Practical Advice for Transportation Cycling

Sometimes, all that matters is getting from Point A to Point B as cheaply, safely and efficiently as possible. You don't need a fast bike, you don't need a pretty bike, and most of all you don't need an expensive bike, you just need one that works.

Thursday, September 11, 2014

Heaven Isn't Too Far Awaaaaaaay: My New Hometown.

Don't get me wrong, I love bicycles, I love riding bicycles, and I love commuting by bike, but Central New Jersey is  not always the easiest, or the friendliest place to get around on two wheels (though it's far from the worst either).
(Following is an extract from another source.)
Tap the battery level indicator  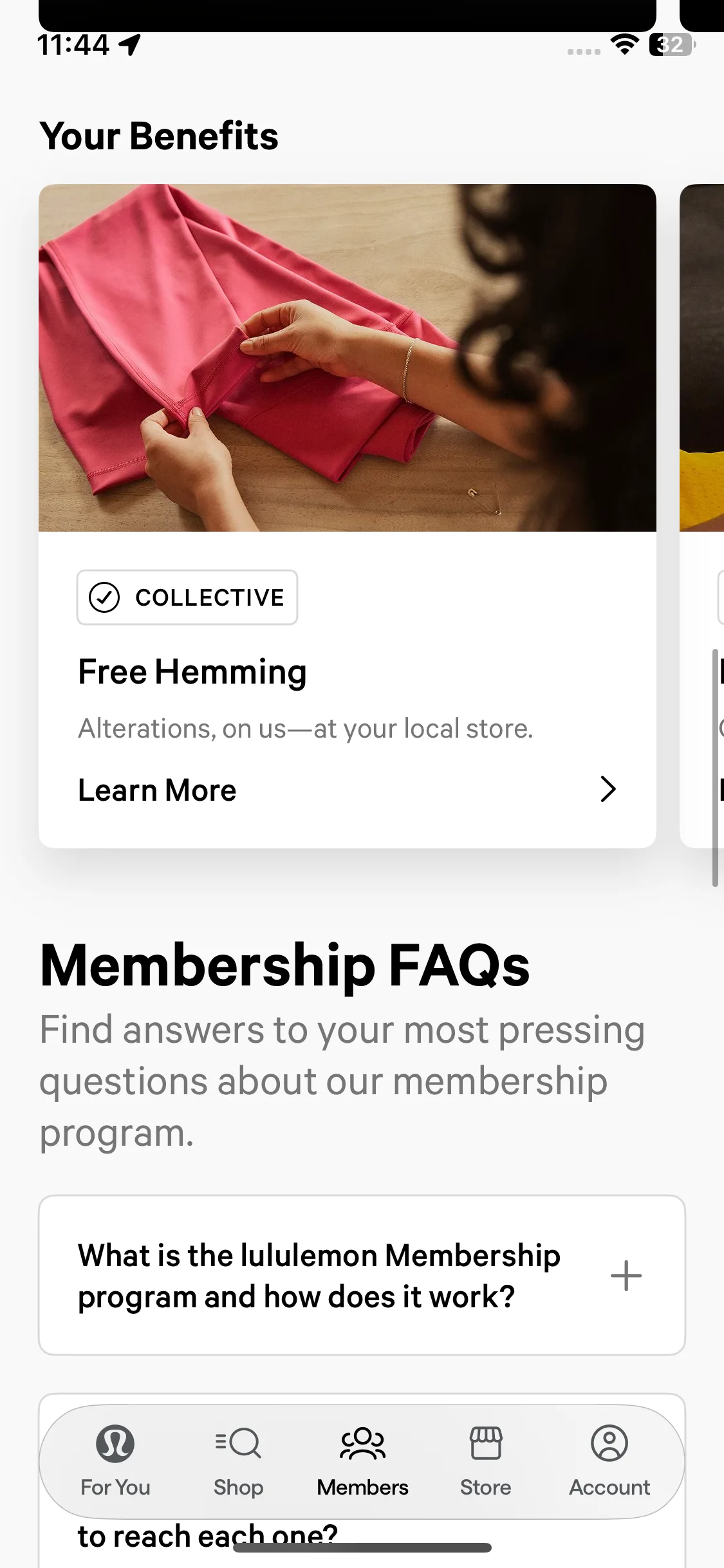pyautogui.click(x=672, y=44)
A few major life events later, though, and I've found myself in what has to be one of the bike-friendliest cities in the US: Madison, WI. 
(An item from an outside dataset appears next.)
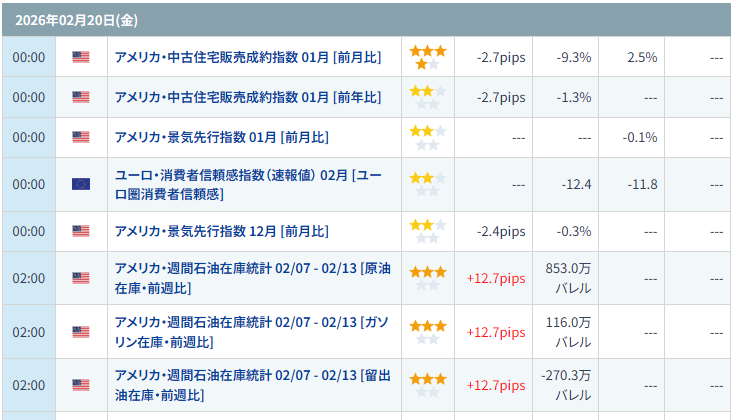Click US flag in the 留出油在庫 row
Image resolution: width=737 pixels, height=420 pixels.
[81, 385]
I'm sure local Madisonians (is that what they call people here?) will be quick to point out that there are many flaws and challenges to riding here, and that someplace like Portland or Amsterdam is a lot easier to get around by pedal-power, but I'll tell you now, it's pretty sweet. 

One of the keys to happy cycling here is that much of the city is criss-crossed by off-street bicycle paths that look like this
See all that mid-day traffic that I'm not dealing with?
Or this
This is what the route to the grocery store looks like
Or this
To the right is a freakin' bike elevator to take you to the city center's street level!
Having a few of these trails mean you can plan your commute or route of errands to avoid mixing up with car traffic for some or even most of your ride, making for a much more relaxed experience (especially for a hardened arterial road veteran like myself), and even when you have to ride on the streets, a good system of bike lanes and infrastructure means you feel relatively safe, and more importantly, make it clear to drivers where to expect to see bicycles. This, and a high rate of ridership means that car/bike interactions are relatively civil and sane. 

Also, having driven around here a bit now, it's actually easier to get most places within a couple miles by bike. 

I think this is going to be interesting, and I'm looking forward to seeing and learning more about what a difference all the infrastructure, as well as the cultural differences, makes in the experience of transportation cycling.